Top of Records for the task
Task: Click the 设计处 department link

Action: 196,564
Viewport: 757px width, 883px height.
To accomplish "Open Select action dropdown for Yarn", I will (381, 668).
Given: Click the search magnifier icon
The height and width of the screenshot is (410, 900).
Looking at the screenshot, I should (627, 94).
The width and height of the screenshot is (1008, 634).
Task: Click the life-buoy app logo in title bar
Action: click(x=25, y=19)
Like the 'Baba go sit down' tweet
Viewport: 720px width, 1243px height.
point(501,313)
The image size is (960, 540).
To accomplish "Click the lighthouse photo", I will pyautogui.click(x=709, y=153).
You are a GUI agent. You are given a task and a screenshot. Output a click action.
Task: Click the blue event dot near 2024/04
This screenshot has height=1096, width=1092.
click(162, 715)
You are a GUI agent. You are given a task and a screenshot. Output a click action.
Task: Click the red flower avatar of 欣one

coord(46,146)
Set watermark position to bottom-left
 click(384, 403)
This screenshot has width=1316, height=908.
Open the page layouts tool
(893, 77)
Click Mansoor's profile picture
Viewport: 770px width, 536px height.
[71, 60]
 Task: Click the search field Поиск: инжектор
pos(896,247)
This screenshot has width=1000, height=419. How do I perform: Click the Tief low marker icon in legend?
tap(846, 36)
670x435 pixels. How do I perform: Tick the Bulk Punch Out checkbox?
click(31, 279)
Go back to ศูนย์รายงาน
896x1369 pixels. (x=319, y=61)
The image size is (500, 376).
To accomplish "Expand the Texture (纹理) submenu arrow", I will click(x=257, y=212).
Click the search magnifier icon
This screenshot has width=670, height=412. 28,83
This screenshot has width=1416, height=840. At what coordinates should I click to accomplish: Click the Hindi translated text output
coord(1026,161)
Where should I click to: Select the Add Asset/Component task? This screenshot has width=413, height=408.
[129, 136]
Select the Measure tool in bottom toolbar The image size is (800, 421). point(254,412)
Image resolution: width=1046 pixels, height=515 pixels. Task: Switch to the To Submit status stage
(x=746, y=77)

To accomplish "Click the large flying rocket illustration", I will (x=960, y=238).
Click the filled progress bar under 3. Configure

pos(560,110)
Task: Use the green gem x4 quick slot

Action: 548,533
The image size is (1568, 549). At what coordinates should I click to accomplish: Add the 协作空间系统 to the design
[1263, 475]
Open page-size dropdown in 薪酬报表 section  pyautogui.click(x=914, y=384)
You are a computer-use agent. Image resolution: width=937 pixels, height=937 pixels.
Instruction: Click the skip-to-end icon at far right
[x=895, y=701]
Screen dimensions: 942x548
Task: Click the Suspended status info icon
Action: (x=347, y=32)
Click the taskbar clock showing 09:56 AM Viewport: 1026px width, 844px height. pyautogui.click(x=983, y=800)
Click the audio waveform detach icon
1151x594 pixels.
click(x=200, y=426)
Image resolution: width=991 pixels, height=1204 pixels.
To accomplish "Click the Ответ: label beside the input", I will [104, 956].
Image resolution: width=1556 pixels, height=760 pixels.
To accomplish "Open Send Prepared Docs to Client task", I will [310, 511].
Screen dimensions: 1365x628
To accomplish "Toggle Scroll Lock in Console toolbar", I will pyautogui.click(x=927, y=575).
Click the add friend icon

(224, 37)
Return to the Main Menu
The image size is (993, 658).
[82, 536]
Bottom of Records for the task
Exercise brief
Each line above should appear again, reproduced exactly.

Result of this task
Task: Click the 设计处 department link

Action: 196,564
Viewport: 757px width, 883px height.
To accomplish "Open Select action dropdown for Yarn", I will (381, 668).
Given: Click the search magnifier icon
The height and width of the screenshot is (410, 900).
Looking at the screenshot, I should (627, 94).
The width and height of the screenshot is (1008, 634).
Task: Click the life-buoy app logo in title bar
Action: click(x=25, y=19)
Like the 'Baba go sit down' tweet
Viewport: 720px width, 1243px height.
point(501,313)
The image size is (960, 540).
To accomplish "Click the lighthouse photo", I will pyautogui.click(x=709, y=153).
You are a GUI agent. You are given a task and a screenshot. Output a click action.
Task: Click the blue event dot near 2024/04
This screenshot has height=1096, width=1092.
click(162, 715)
You are a GUI agent. You are given a task and a screenshot. Output a click action.
Task: Click the red flower avatar of 欣one

coord(46,146)
Set watermark position to bottom-left
 click(384, 403)
This screenshot has width=1316, height=908.
Open the page layouts tool
(893, 77)
Click Mansoor's profile picture
Viewport: 770px width, 536px height.
[71, 60]
 Task: Click the search field Поиск: инжектор
pos(896,247)
This screenshot has width=1000, height=419. How do I perform: Click the Tief low marker icon in legend?
tap(846, 36)
670x435 pixels. How do I perform: Tick the Bulk Punch Out checkbox?
click(31, 279)
Go back to ศูนย์รายงาน
896x1369 pixels. (x=319, y=61)
The image size is (500, 376).
To accomplish "Expand the Texture (纹理) submenu arrow", I will click(x=257, y=212).
Click the search magnifier icon
This screenshot has width=670, height=412. 28,83
This screenshot has width=1416, height=840. At what coordinates should I click to accomplish: Click the Hindi translated text output
coord(1026,161)
Where should I click to: Select the Add Asset/Component task? This screenshot has width=413, height=408.
[129, 136]
Select the Measure tool in bottom toolbar The image size is (800, 421). point(254,412)
Image resolution: width=1046 pixels, height=515 pixels. Task: Switch to the To Submit status stage
(x=746, y=77)

To accomplish "Click the large flying rocket illustration", I will (x=960, y=238).
Click the filled progress bar under 3. Configure

pos(560,110)
Task: Use the green gem x4 quick slot

Action: 548,533
The image size is (1568, 549). At what coordinates should I click to accomplish: Add the 协作空间系统 to the design
[1263, 475]
Open page-size dropdown in 薪酬报表 section  pyautogui.click(x=914, y=384)
You are a computer-use agent. Image resolution: width=937 pixels, height=937 pixels.
Instruction: Click the skip-to-end icon at far right
[x=895, y=701]
Screen dimensions: 942x548
Task: Click the Suspended status info icon
Action: (x=347, y=32)
Click the taskbar clock showing 09:56 AM Viewport: 1026px width, 844px height. pyautogui.click(x=983, y=800)
Click the audio waveform detach icon
1151x594 pixels.
click(x=200, y=426)
Image resolution: width=991 pixels, height=1204 pixels.
To accomplish "Click the Ответ: label beside the input", I will [104, 956].
Image resolution: width=1556 pixels, height=760 pixels.
To accomplish "Open Send Prepared Docs to Client task", I will [310, 511].
Screen dimensions: 1365x628
To accomplish "Toggle Scroll Lock in Console toolbar", I will pyautogui.click(x=927, y=575).
Click the add friend icon

(224, 37)
Return to the Main Menu
The image size is (993, 658).
[82, 536]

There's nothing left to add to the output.